I’m learning to manage my achiever tendencies at work, and I’m trying to see other areas of my life as arenas where I can achieve — like Christmas!

Oh, and I’ve done it this weekend. From Friday night after work when nothing in our house seemed Christmas-like or Christmas-ready to Sunday night at 9pm when I write this, things are a near 180. Christmas presents for everyone on the list? Check! Tree up and decorations out? Check! The numerous holiday cards and matching postage are ready to go — just waiting for some friends and family to get back to me with their addresses. Oh, and have you heard? We talked it over and we’ll be hosting Christmas Day, maybe up to 25 people! I guess I just have to send out those invites…

You see what I did there? I crushed it! But wait — is that the way the holiday season is meant to be done? Are we supposed to crush Christmas? Yeah, probably not. But as an Achiever, the to do list is both anxiety-producing and addictive to get done, and except for a few loose ends and waiting for Christmas Day to come, most of it is done. And the loose ends that are hanging? It’s taking all my might not to stay up till midnight tonight and do them — the lesson planning and grading that’s due tomorrow be damned!

That said — I’m going to take a deep breath and try to let the list and all the doing it entails go. Because what’s the point of a holiday season if I’m going to try and crush it all into one weekend? There’s fun and enjoyment in letting a few things stay undone, saving them for next weekend, or even a spontaneous weeknight between now and December 25th.

It’s hard for me to not want to turn Christmas and the holiday season into another whirlwind, 12-hour day, accomplishment. But I’m going to try my best to let things linger and last. And maybe that will be my achievement this holiday season, pushing myself to allow a few things be undone — or spontaneously done — rather than listed, scheduled, and checked off at breakneck speed. After all, I’m not Santa:  I don’t have to get it all done in one night.

On failure

I experience so many failures in a day. And it begins as early as not getting up when the alarm clock rings. Failure. Leaving late for work. Failure. Losing my temper at slow drivers on the get-on ramp to the highway. Failure. On and on throughout the day till my head hits the pillow at night. Failure. Failure. Failure.

But you know what? I’m tired of feeling like I’m failing, of being mad at myself and disappointed that I’m failing and falling short all that time. Because you know what, I’m not. I’m not failing, I’m alive and I’m living. And sometimes my desires to be perfect (or even just seem perfect) get in the way, measuring myself up against an imaginary standard for just about everything — but who cares? WHO ACTUALLY CARES?

When I’m an old lady — hell even now — I will not and do not look back at my past self and think, “I should’ve really been much harder on myself.” It’s actually the opposite. I’m sad when I remember how mean I was to myself, picking on every little thing that fell short — and in turn critical of people around me who weren’t living up to my imaginary standards. What misspent time!
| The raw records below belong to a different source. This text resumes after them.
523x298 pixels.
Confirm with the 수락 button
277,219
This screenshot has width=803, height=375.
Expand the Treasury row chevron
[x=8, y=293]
Because really, what was I so concerned about, so disappointed in? Do I even remember those work tasks I didn’t do perfectly, whether my apartment was clean or dirty, or how many months of the year I was the “wrong weight?”

What I do remember is the times I uplifted someone or hurt them, times I really came through for someone in need, the missed opportunities to be a better friend or better family member — and most importantly — the beautiful feelings of freedom and happiness that have come through things like travel and one-on-one time with people I care about.

So, yes. If I’m going to continue living I’m going to continue failing — probably at some of everything until I breathe my last breath. But I’m trying to remember that it’s not the falling short that I deserves the attention — it’s the living and doing and being that does.